Even to the unadventurous palate, some Eskimo foods are easy to like, tending a bit bland in a place where salt and pepper count as big spice. Caribou, moose, or goose soup, usually augmented with a few canned veggies, pasta, or spuds, ranks high on that list of good stuff—as long as you don’t look too closely into the pot on the wrong occasion. I recall a broth served by a friend that prominently included duck heads and necks, inspiring a tantrum from his three-year-old, who began screaming after she peered into her headless bowl, Daddy, I want a head! I want heads only! I was happy to slip her one of mine.

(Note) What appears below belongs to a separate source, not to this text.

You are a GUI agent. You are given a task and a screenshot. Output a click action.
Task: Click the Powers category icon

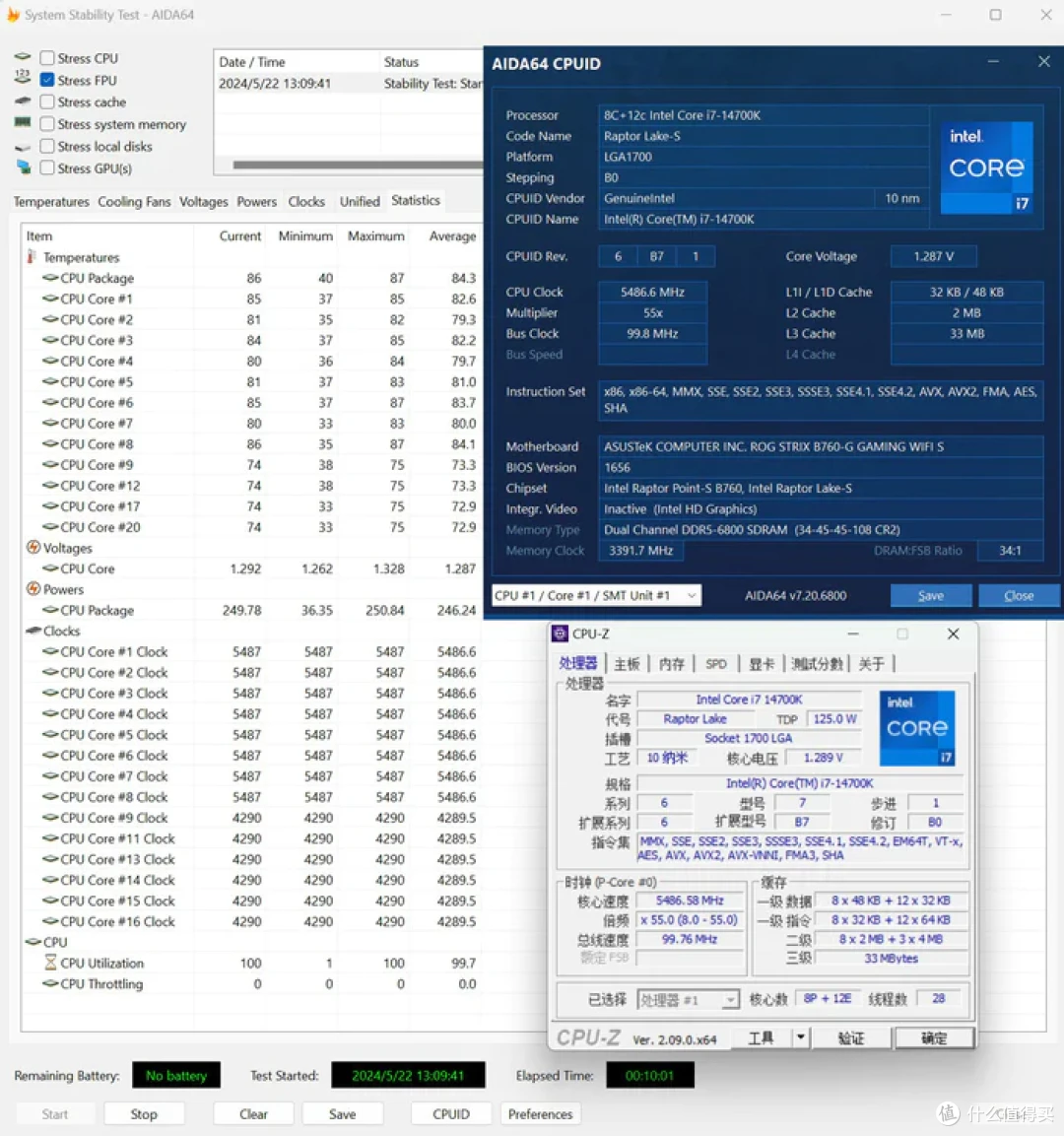[33, 589]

And of course, well-prepared roasted or fried meat or fish is better than fine—the latter frequently cooked whole, guts in (where much nutritious fat is stored). No worries. You can pick around those parts if you want. Dried raw meat (paniktak), usually caribou or fish, is a staple I’ve long enjoyed by the bagful. Hey, it’s just old-school jerky. The aforementioned seal oil, usruk, ranks as a universal condiment and fat source; and if fresh, reminds one of fishy olive oil. But with age, it becomes much stronger, sometimes overpowering, both in its distinctive odor and taste. Maktaq, small chunks of bowhead whale skin with a small amount of fat attached, follows the same scale—at its best, mild and vaguely nutty, though like any fat, incredibly rich and hard on some digestions, including mine.

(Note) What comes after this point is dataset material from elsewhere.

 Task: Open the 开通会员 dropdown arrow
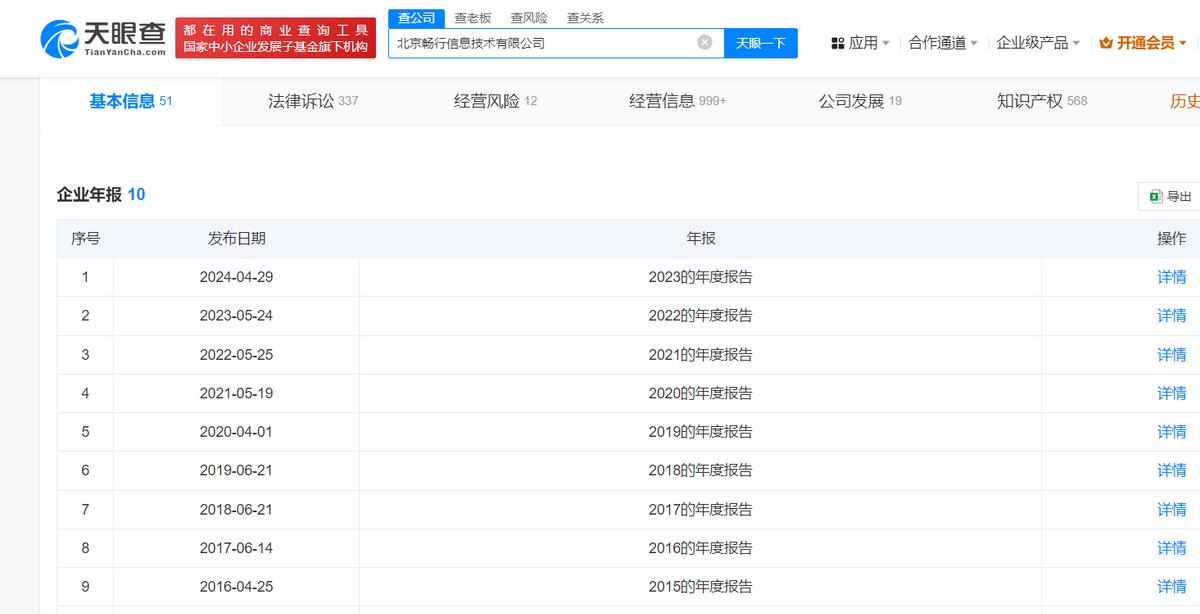coord(1183,43)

Some traditional foods I leave to the more adventurous. They’re a nod to another time, when little was wasted. I recall attending the 80th birthday party of my Noatak neighbor and friend, Emma Porter, about 35 years ago. Most folks there were real old-time elders; and toward the end of the party, one brought forth a delicacy to match the crowd: a chunk of tuktak—walrus flipper that had been carefully fermented for weeks in a Ziploc bag (once it would have been a walrus skin) until it was green and furry. When he opened, it, an eye-watering odor filled the air—enough that some elders fled the room and propped open the storm shed door, waving their hands. Akaa—it stinks!—they laughed. Several guests partook of slivers, which they pronounced delectable. It was their version of limburger cheese. Under the circumstances, I was able to decline a sample without losing face.
I hadn’t been so lucky the year before, at the Thanksgiving feast at the Noatak Friends Church—a communal affair featuring all manner of food, from roast turkey with all the trimmings to moose nose (which is exactly as you’d expect). I was approached by my friend Wendell Booth, Sr., who was taking his turn serving food down the rows of pews.
“What’s in the pot?” I asked.
“Boiled bear fat,” he beamed, and ladled a rubbery cube onto my plate. With Wendell watching expectantly, I forked it into my mouth and bit down. It bounced back. Again. The same. That tough old grizzly had obviously been eating rancid salmon. And chew as I might, it wouldn’t go away and was too big to swallow. Wendell turned his head and I spit it inside my shirt. “Aarigaa!” I smiled. Good!
So go ahead—call me an intercultural culinary weenie if you want. I plead guilty as charged.